As discussed in this other thread, the biggest problem with having lots of little engines is that lots of little engines means lots of small fuel and oxidiser lines (whereas, if you use a few big engines, you can get away with using a few big fuel and oxidiser lines). Which, in turn, creates two problems:
- More complicated plumbing makes it a lot harder to ensure that the fuel and oxidiser flow is stable and uniform - especially when you have a lot more engines that all need to be producing the same amount of thrust. As a result, designs with huge numbers of engines often have severe problems with fuel- and oxidiser-flow instability, which leads to combustion instability, which causes the chamber pressure of the engine suffering from it to fluctuate, which affects the amount of fuel and oxidiser that enters the engine, which worsens the instability, all of which induces vibrations (called "pogo oscillation") in the vehicle structure, leading us to the second big issue:
- Having lots of small propellant lines makes the rocket's plumbing much more fragile - smaller, thinner lines break more easily than bigger ones, and there're more lines that can break. When you have a vehicle that's already prone to severe pogo oscillation, fragile plumbing is not your best friend.
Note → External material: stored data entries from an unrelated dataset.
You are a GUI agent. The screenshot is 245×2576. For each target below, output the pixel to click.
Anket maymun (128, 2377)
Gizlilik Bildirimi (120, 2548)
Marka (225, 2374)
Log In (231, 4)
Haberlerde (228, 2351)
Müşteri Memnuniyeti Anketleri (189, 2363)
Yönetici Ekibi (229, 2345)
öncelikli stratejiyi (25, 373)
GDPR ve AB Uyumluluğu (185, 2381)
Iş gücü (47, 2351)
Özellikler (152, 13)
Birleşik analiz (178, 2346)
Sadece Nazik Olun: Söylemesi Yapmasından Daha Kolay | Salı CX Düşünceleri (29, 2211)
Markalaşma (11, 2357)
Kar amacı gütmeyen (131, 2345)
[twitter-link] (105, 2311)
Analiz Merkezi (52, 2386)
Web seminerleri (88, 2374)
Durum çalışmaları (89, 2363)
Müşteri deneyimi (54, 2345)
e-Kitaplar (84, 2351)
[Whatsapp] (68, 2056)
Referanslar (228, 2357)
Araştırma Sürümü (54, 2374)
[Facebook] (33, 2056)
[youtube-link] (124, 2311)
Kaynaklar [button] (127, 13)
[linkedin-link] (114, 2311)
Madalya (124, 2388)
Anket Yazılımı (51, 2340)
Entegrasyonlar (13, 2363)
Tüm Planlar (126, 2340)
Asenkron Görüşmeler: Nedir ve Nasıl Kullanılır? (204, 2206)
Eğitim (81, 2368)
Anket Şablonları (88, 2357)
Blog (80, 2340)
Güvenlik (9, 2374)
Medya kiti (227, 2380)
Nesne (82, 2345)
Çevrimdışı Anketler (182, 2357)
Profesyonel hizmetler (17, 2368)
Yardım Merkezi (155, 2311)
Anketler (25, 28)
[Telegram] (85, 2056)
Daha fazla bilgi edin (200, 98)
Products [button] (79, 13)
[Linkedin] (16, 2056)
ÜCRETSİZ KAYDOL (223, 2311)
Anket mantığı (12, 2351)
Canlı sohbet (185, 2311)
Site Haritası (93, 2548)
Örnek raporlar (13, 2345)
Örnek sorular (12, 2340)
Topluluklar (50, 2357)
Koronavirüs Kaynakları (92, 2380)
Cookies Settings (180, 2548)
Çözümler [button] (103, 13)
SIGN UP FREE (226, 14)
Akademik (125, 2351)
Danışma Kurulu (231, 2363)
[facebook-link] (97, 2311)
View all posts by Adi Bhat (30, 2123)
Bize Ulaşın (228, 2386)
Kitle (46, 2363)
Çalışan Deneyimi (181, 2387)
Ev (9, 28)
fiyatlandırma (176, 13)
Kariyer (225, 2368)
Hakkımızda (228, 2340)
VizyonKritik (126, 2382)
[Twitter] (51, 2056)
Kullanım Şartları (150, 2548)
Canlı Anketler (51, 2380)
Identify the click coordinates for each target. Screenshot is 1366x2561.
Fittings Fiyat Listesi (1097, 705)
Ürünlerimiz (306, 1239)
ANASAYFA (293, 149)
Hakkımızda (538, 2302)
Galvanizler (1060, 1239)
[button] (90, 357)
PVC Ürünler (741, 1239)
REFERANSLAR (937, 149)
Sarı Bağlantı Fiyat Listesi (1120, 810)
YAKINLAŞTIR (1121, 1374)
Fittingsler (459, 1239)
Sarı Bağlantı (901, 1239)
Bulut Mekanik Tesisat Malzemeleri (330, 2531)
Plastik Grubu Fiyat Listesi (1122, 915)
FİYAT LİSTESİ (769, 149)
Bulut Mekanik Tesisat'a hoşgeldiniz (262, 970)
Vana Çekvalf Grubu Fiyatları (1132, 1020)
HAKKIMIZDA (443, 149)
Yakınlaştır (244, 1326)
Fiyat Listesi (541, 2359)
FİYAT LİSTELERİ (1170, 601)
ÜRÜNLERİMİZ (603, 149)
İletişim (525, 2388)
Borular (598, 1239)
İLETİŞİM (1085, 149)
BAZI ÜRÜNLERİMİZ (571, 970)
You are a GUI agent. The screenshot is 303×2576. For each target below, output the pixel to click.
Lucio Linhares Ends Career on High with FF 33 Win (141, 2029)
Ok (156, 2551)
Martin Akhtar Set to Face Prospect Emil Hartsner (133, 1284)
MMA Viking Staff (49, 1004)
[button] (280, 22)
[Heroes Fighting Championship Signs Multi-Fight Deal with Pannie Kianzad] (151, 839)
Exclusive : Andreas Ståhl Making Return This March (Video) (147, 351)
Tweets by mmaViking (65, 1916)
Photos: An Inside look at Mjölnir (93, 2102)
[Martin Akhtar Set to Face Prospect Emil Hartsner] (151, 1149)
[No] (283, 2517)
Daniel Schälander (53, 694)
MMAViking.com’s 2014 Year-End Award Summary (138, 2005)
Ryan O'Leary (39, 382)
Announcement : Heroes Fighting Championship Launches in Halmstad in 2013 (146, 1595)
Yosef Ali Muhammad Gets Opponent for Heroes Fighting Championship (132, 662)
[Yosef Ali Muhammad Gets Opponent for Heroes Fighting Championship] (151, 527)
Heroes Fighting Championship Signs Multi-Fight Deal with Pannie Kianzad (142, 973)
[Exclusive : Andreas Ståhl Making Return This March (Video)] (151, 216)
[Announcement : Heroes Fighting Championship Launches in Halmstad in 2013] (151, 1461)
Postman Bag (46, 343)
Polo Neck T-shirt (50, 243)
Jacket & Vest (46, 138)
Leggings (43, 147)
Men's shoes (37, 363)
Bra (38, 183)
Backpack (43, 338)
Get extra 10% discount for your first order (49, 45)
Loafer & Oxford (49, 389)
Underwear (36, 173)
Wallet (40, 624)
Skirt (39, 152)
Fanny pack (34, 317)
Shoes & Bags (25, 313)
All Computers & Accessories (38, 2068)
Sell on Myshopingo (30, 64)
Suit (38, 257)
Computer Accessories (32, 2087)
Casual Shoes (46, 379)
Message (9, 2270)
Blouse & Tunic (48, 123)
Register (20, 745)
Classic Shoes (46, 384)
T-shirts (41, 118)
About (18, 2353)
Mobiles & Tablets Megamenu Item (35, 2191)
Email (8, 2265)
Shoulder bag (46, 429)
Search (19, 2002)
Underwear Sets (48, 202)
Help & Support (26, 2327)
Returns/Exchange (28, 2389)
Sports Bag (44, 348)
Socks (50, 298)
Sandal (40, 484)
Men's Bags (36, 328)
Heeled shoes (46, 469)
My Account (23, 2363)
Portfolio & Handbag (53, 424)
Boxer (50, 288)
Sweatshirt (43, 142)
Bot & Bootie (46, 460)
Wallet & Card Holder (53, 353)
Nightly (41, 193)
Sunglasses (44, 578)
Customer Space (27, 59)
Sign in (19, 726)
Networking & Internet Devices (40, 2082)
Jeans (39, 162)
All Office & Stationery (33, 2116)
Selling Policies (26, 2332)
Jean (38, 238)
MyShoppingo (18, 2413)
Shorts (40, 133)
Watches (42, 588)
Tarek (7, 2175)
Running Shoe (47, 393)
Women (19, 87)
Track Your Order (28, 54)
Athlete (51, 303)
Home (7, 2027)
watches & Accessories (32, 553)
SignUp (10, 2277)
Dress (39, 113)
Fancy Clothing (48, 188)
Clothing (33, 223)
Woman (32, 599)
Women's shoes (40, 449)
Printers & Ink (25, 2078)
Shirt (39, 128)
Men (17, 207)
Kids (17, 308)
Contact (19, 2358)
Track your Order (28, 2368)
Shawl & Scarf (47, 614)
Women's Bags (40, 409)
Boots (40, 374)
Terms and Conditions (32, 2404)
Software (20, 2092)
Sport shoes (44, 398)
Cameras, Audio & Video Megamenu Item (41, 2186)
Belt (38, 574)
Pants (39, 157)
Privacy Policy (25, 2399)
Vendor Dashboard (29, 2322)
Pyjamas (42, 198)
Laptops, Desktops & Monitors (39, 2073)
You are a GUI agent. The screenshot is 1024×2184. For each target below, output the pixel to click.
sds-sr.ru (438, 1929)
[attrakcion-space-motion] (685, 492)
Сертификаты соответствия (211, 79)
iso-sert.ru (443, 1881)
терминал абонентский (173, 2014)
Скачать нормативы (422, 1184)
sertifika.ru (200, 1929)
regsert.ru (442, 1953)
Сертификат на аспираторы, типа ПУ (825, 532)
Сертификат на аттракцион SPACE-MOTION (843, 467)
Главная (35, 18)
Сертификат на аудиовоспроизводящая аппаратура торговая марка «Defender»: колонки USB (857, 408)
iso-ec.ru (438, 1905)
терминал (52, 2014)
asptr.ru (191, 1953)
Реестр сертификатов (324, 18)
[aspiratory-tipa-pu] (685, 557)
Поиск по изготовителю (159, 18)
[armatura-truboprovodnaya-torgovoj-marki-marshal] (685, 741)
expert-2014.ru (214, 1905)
Look at the Soviet N1 rocket for an example of the problems that can arise when using lots of little engines. Of the four N1 launch failures (which comprised the N1's entire operational history), three occurred after parts of the rat's nest of plumbing feeding the 30(!) engines in the N1's first stage ruptured for one reason or another (pogo oscillation in the first launch, an exploding turbopump in the second, the fuel/oxidiser equivalent of a water hammer in the fourth), setting parts of the stage on fire, which rapidly burnt through various important components.
TL;DR: Having lots of small engines means having lots of complicated, fragile plumbing, which is generally ungood for a rocket.